(EXERCISE GOAL)
The reply should consist solely of the lines from the one that holds "You are a GUI" through the last line of the material, reproduced exactly; no pictures belong in it.

(EXTRACTED MATERIAL)
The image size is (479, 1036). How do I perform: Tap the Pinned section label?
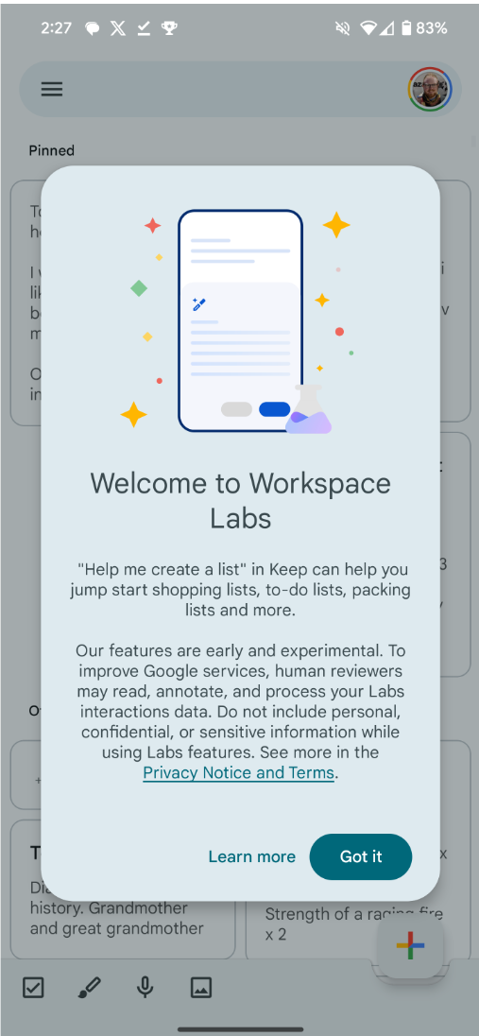(52, 150)
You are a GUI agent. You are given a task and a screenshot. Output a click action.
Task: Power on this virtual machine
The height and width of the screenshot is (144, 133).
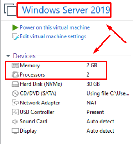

(RESPONSE TO THE EXERCISE)
You are a GUI agent. You are given a task and a screenshot. Output a click action.
Task: Power on this virtual machine
The height and width of the screenshot is (144, 133).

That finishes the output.